__WHAT YOU WILL DO__: What you need to produce from the material below is an exact transcription of the lines from the one with "Image resolution: width=868" through the one with "the lib folder", both included, and no other line.

__DATA IN THIS EXERCISE__:
──────────────────────────────
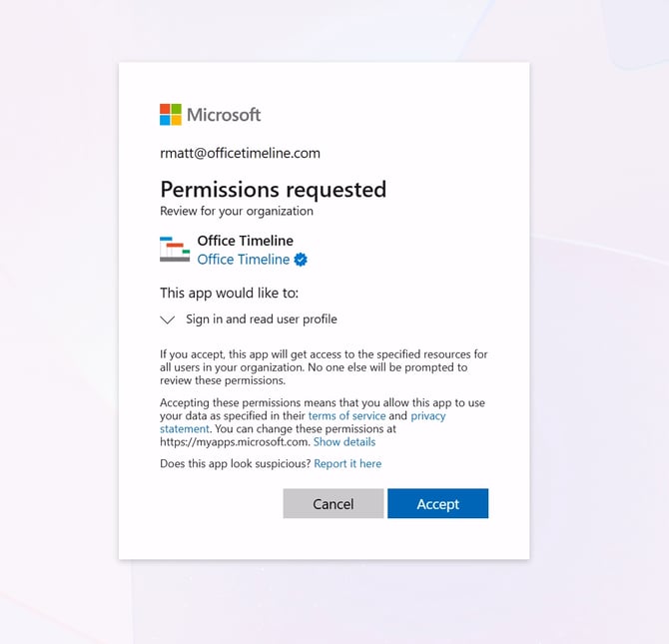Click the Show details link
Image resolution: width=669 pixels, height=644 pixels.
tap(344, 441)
──────────────────────────────
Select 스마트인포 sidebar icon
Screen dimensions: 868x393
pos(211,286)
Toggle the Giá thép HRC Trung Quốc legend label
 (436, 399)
──────────────────────────────
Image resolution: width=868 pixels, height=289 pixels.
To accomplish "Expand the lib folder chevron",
──────────────────────────────
__TASK RESPONSE__:
Image resolution: width=868 pixels, height=289 pixels.
To accomplish "Expand the lib folder chevron",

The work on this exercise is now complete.